In 1996-97 a number of tests with the high burn up VVER-440 fuel under transient conditions were carried out in the MIR reactor (SSC RIAR). Fuel rods that had operated under normal operating conditions at the Kola NPP Unit 3 during 4- and 5 fuel cycles up to the maximum burnup of about 50 and 60 MWd/kgU were tested. The tests were carried out under single ramp conditions (RAMP experiment) and step by step power increase (FGR-1 and FGR-2 experiments). The objective of the experiments was to determine the power ramp influence on fuel rods state, to evaluate FGR induced-threshold linear power values, to study dependence between the linear power, temperature, structure and properties of the fuel.
  
Nine refabricated fuel rods were tested in the above mentioned tests.

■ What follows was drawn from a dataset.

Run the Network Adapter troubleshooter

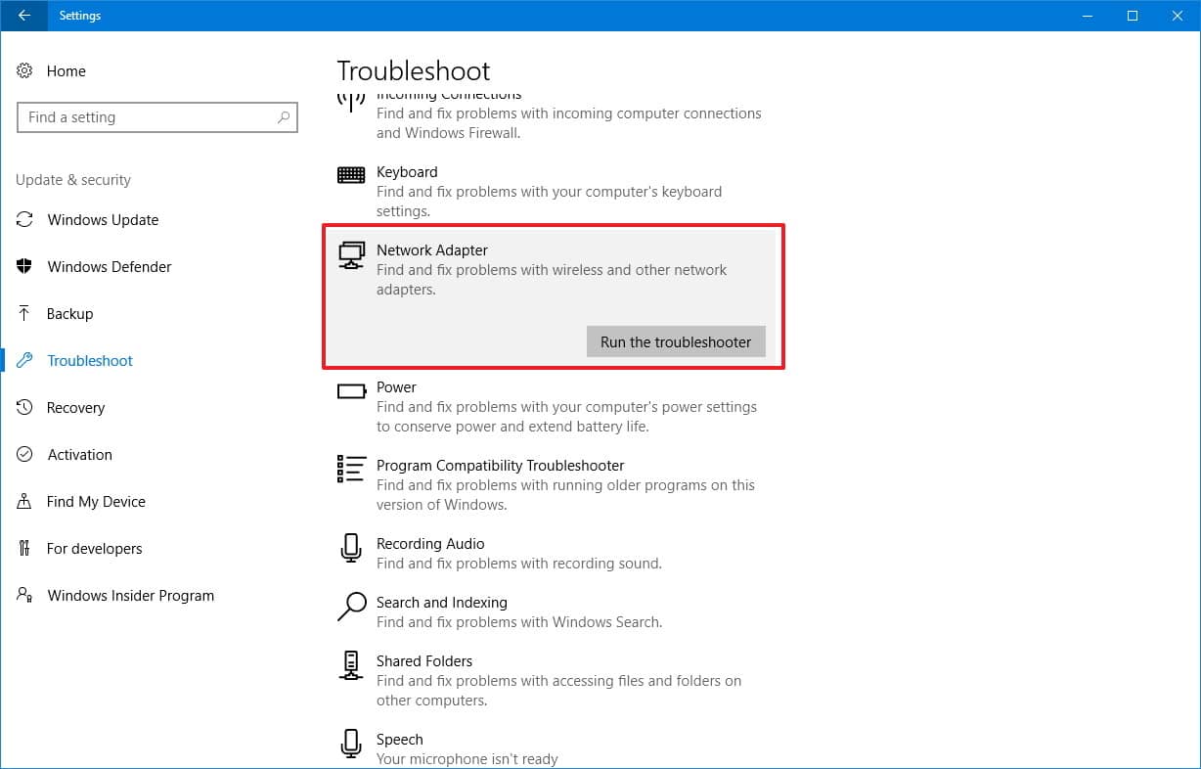tap(676, 342)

All of these refabricated fuel rods (RFRs) were cut from fuel rods of the FAs 198 and 222. The positions of the RFRs, the average linear heat rate of the FAs 198 and 222 fuel rods during base irradiation, the operating conditions of the FA-198 and FA-222 fuel rods, details of the design values of the FA's 198 and 222 fuel rods and the main operating conditions of the Kola 3 during 5-9 fuel cycles are provided.
  
RAMP test:
The test rig with RFRs was installed for testing in the research reactor MIR in February 1996. During the RAMP experiment 3 non-equipped RFRs were tested under power ramp conditions. The RAMP test was divided into 3 stages: stage 1 - irradiation at initial power level (duration - ~346 hours); stage 2 - power ramp from initial to maximal level (duration - ~23  min); stage 3 - hold stage after ramp (duration - ~107 hours).
  
FGR-1 test:
The FGR-1 experiment started in March 1996 and finished in April 1996. The test rig included three RFRs. Two were instrumented with pressure sensors while the third was not instrumented.
  
FGR-2 test:
The FGR-2 experiment was the second of the tests series directed to investigation of the thermal physical behaviour of VVER fuel at the different power levels. It was carried out during April-June of 1997. The test rig included three RFRs, two of which were instrumented with thermocouples, and the third was not instrumented.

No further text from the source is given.